Data shown Block Start
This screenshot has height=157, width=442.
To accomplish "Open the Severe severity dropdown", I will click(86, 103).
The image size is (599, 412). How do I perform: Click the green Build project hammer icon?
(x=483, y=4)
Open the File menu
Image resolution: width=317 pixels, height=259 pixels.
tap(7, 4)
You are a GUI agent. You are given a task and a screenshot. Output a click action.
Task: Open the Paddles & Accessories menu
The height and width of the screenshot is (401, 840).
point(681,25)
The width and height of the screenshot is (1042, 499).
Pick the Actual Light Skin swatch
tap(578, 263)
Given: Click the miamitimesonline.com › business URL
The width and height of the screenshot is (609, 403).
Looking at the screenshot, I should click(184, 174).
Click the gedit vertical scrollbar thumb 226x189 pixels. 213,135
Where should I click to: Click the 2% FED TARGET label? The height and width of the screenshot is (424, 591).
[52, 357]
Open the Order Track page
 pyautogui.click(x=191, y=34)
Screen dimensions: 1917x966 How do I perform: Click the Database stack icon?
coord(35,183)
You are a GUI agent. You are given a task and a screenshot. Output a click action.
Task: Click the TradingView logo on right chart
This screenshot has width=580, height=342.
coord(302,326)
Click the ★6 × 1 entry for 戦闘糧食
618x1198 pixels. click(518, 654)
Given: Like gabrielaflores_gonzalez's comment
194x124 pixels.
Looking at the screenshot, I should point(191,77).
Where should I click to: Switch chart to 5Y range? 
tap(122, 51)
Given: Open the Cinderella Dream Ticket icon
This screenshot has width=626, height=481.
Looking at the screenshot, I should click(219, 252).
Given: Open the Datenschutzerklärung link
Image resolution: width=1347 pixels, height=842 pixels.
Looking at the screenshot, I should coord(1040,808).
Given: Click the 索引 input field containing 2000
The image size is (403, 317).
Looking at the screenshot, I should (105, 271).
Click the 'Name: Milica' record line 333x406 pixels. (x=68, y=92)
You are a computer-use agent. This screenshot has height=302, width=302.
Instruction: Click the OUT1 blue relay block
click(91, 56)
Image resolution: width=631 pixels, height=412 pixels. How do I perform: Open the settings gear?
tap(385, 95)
Data shown Block End
> Task directions: Go through the records above and return every line that holds the string "menu".

> Response to the task:
Open the File menu
Task: Open the Paddles & Accessories menu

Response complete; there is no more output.